What if a near-invisible layer of carbon was the very thing holding back your electric vehicle or smart grid from becoming more efficient? That’s exactly what Cornell researchers uncovered—and solved.
Imagine designing powerful new electronics—only to find that sometimes they work beautifully and sometimes not at all. That’s the dilemma scientists faced with beta gallium oxide, a promising semiconductor touted for future electric vehicles and power grids. Despite its ultra-wide band gap and high-voltage potential, devices built with it showed unpredictable performance. Why? No one had a clear answer—until now.
Cornell researchers have pinpointed the hidden saboteur: a nanometer-thin layer of carbon contamination, often left behind by fabrication methods or even just air. This microscopic barrier disrupts the critical metal-semiconductor interface, choking current flow in the very devices meant to deliver power efficiently.

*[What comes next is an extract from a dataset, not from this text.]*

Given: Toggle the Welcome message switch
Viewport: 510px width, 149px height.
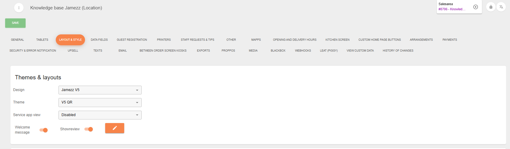Looking at the screenshot, I should click(44, 130).
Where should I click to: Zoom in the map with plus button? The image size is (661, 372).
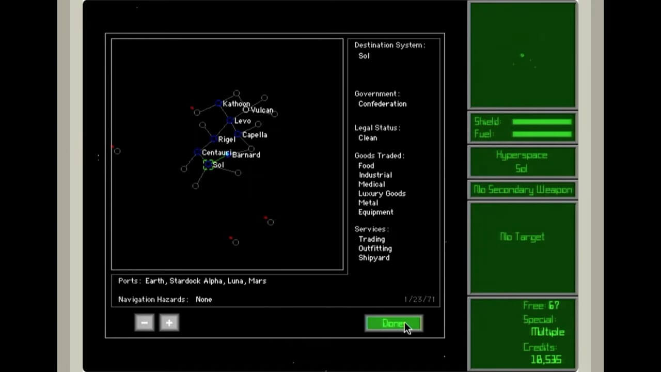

Doctoral researcher Naomi Pieczulewski and team went digging—at the atomic level. Using scanning transmission electron microscopy and advanced imaging, they compared two standard ways of applying metal contacts to beta gallium oxide: the conventional lift-off method and a metal-first approach.
What they found was eye-opening. The lift-off samples showed residual carbon trapped between the metal and semiconductor, a leftover from photoresist materials. Meanwhile, even the metal-first process wasn’t immune—air exposure introduced carbon too.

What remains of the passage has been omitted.